Summary of the 2016 Naples City Council election results
| Candidates |  | I round |  | II round |  | Leaders seats | Parties | Votes | % | Seats |
| Votes | % | Votes | % |
|  | Luigi de Magistris | 172,710 | 42.82 | 185,907 | 66.85 | – | De Magistris for Mayor | 51,896 | 13.79 | 10 |
| Democracy and Autonomy | 28,587 | 7.60 | 5 |
| Naples in Common to the Left | 19,945 | 5.30 | 4 |
| The City with de Magistris | 13,413 | 3.56 | 2 |
| Federation of the Greens | 11,341 | 3.01 | 2 |
| Ce Simme Sfasteriati | 5,958 | 1.58 | 1 |
| Democratic Republicans | 4,276 | 1.14 | – |
| Italy of Values | 4,248 | 1.13 | – |
| Common Good with de Magistris | 3,243 | 0.86 | – |
| Mo!
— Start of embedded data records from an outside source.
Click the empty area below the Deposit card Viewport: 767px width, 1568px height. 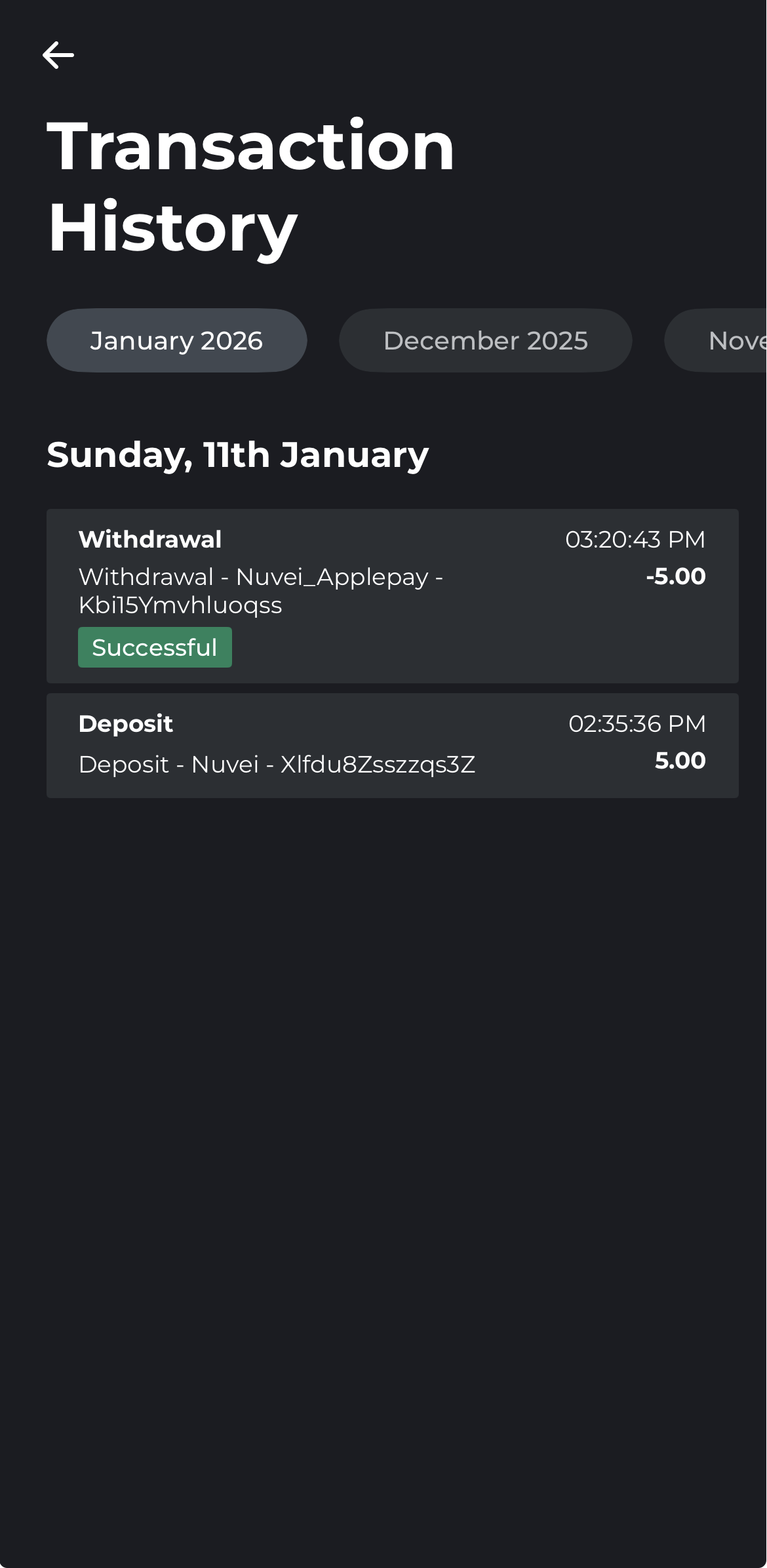pos(384,1115)
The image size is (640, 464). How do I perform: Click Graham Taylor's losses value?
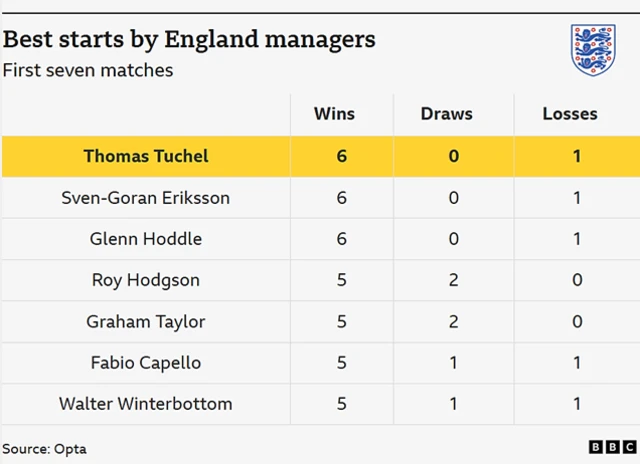pyautogui.click(x=577, y=322)
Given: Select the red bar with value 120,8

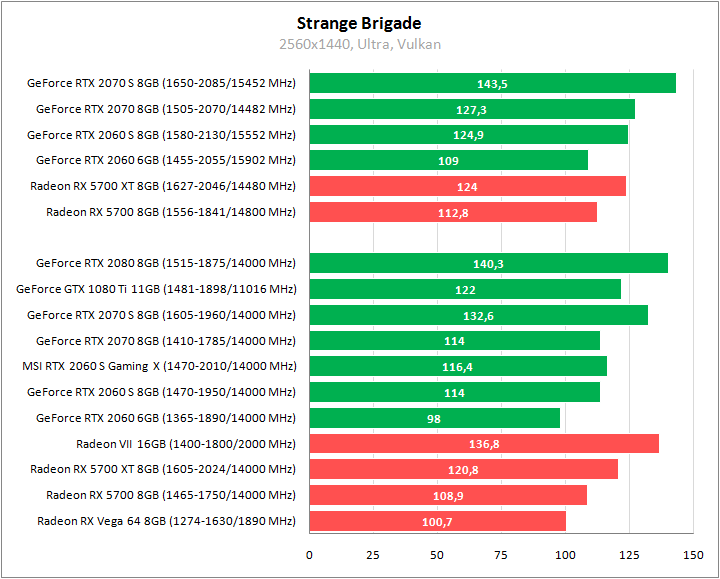Looking at the screenshot, I should pyautogui.click(x=463, y=470).
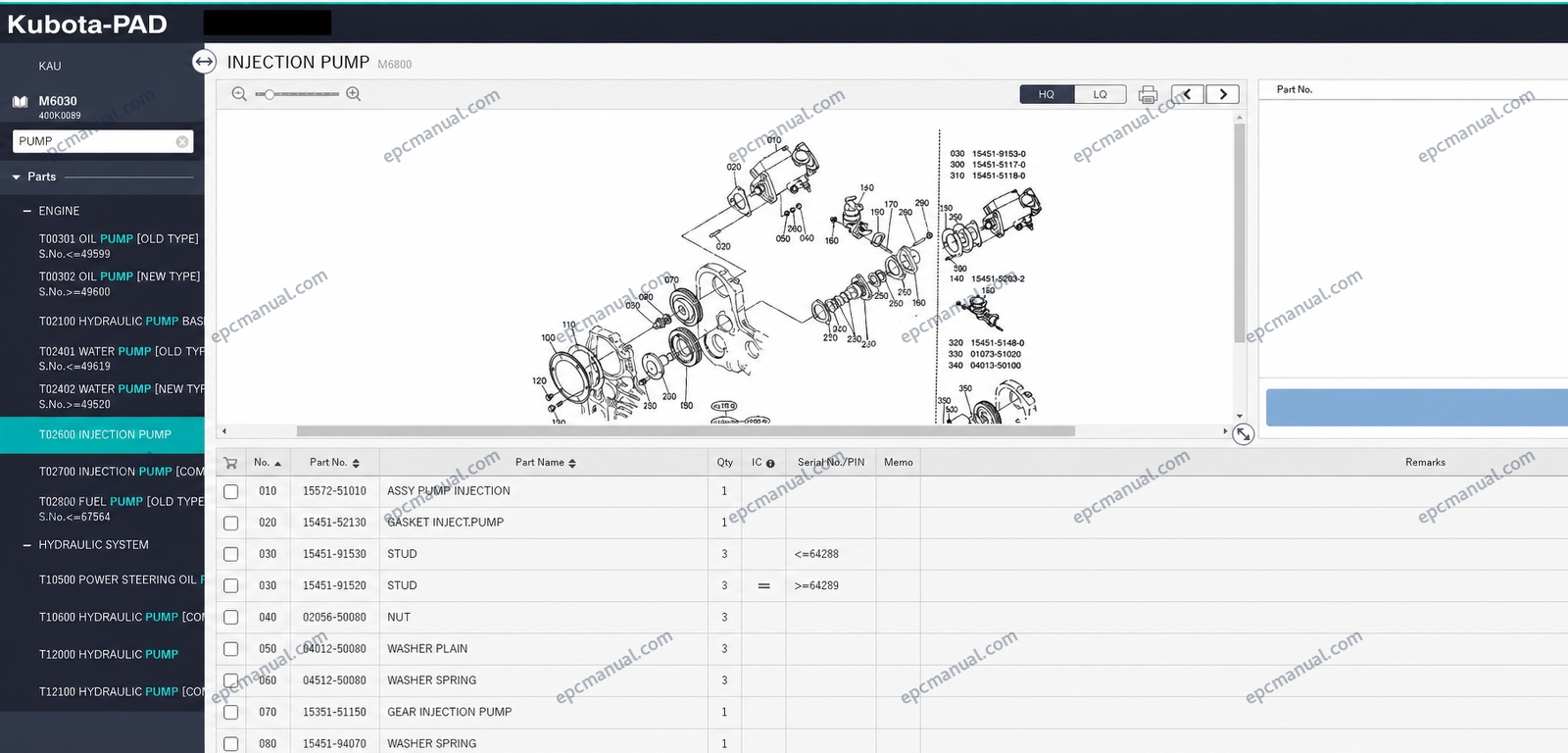
Task: Sort the table by Part Name
Action: tap(545, 463)
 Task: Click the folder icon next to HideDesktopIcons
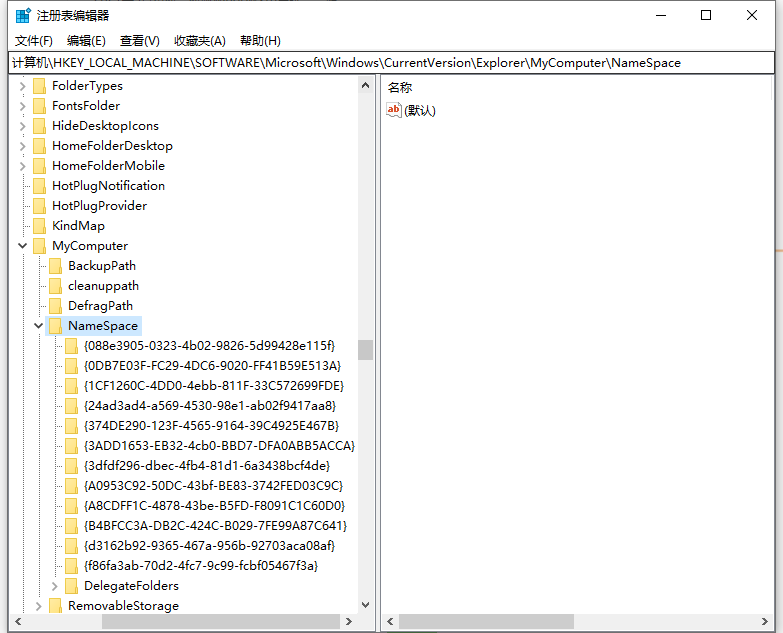coord(40,126)
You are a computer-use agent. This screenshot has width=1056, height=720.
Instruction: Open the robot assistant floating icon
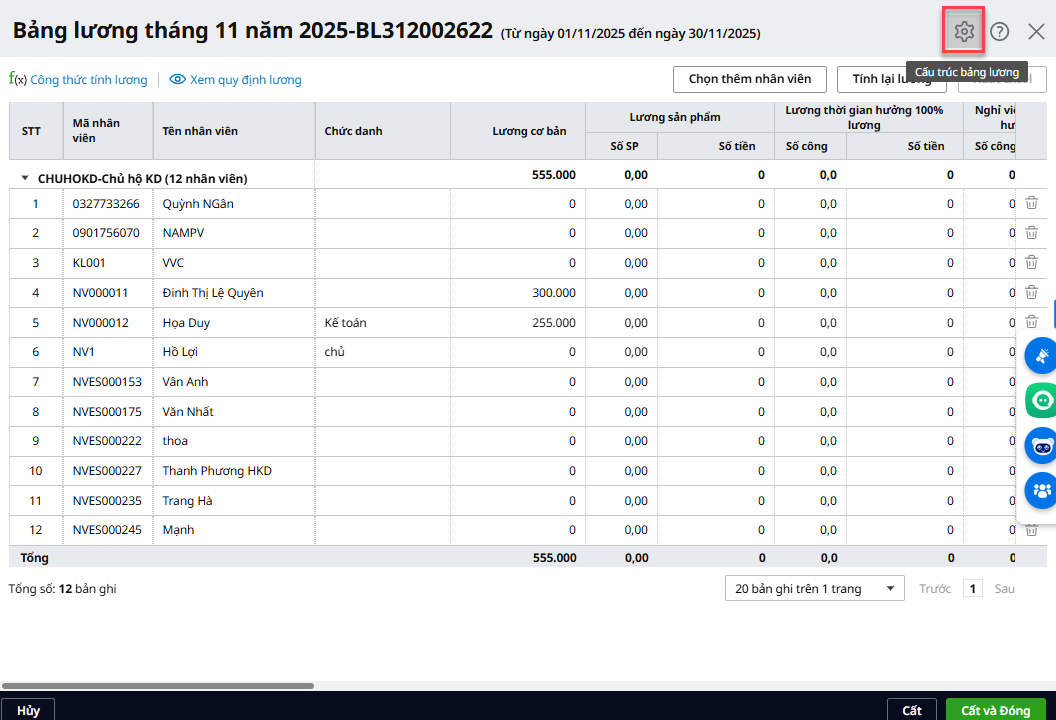[1041, 445]
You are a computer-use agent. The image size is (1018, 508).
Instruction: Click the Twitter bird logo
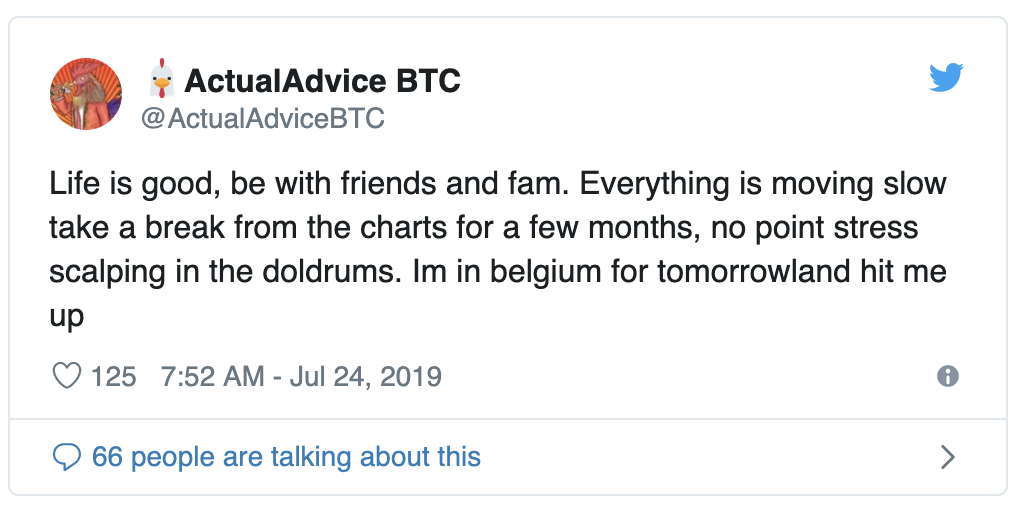coord(945,78)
Autonomist Naples | 3,179 | 0.84 | – |
| Meridionalists | 1,858 | 0.49 | – |
| Party of the South | 1,796 | 0.48 | – |
|  | Gianni Lettieri | 96,961 | 24.04 | 92,174 | 33.15 | 1 | Forza Italia | 36,145 | 9.61 | 3 |
| Lettieri for Mayor | 28,869 | 7.67 | 2 |
| Naples for Capital | 12,374 | 3.29 | 1 |
| Making the City | 6,541 | 1.74 | – |
| Young People on the Run | 3,929 | 1.04 | – |
| Italy 20.50 | 1,778 | 0.47 | – |
| Pensioners of Europe | 763 | 0.20 | – |
| Christian Revolution | 761 | 0.20 | – |
| Joint Enterprise | 705 | 0.19 | – |
| Construction and State | 496 | 0.13 | – |
|  | Valeria Valente | 85,225 | 21.13 | – | – | 1 | Democratic Party | 43,790 | 11.64 | 5 |
| Popular Naples | 7,521 | 2.00 | 1 |
| Citizens for Naples | 6,891 | 1.83 | – |
| #NapoliVale | 6,649 | 1.77 | – |
| Democratic Centre | 6,394 | 1.70 | – |
| Liberal Popular Alliance – Autonomies | 5,361 | 1.42 | – |
| Union of the Centre | 4,104 | 1.09 | – |
| Moderates | 3,333 | 0.89 | – |
| National Elaboratory | 2,565 | 0.68 | – |
| Italian Socialist Party | 1,677 | 0.45 | – |
| Italian Liberal Party – Italian Republican Party | 701 | 0.19 | – |
|  | Matteo Brambilla | 38,863 | 9.64 | – | – | 1 | Five Star Movement | 36,359 | 9.66 | 1 |
|  | Marcello Taglialatela | 5,186 | 1.29 | – | – | – | Brothers of Italy | 4,829 | 1.28 | – |
| Naples Our Land | 282 | 0.07 | – |
|  | Luigi Mercogliano | 1,489 | 0.37 | – | – | – | The People of the Family | 1,416 | 0.38 | – |
|  | Martina Alboreto | 1,207 | 0.30 | – | – | – | Brothers of the Italian People | 1,021 | 0.27 | – |
|  | Nunzia Amura | 1,082 | 0.27 | – | – | – | Communist Party | 765 | 0.20 | – |
|  | Paolo Prudente | 331 | 0.08 | – | – | – | Workers' Communist Party | 291 | 0.08 | – |
|  | Domenico Esposito | 257 | 0.06 | – | – | – | Life Quality | 213 | 0.06 | – |
| Total |  | 403,311 | 100.00 | 278,081 | 100.00 | 3 |  | 376,263 | 100.00 | 37 |
Source: Ministry of the Interior

According to the Italian electoral law 1993 for the municipalities, if a defeated candidate for mayor obtained over 3% of the votes, the mayoral candidate is automatically elected communal councillor (Lettieri, Valente and Brambilla); the elected mayor is not a member of municipal council, but De Magistris votes in the municipal council.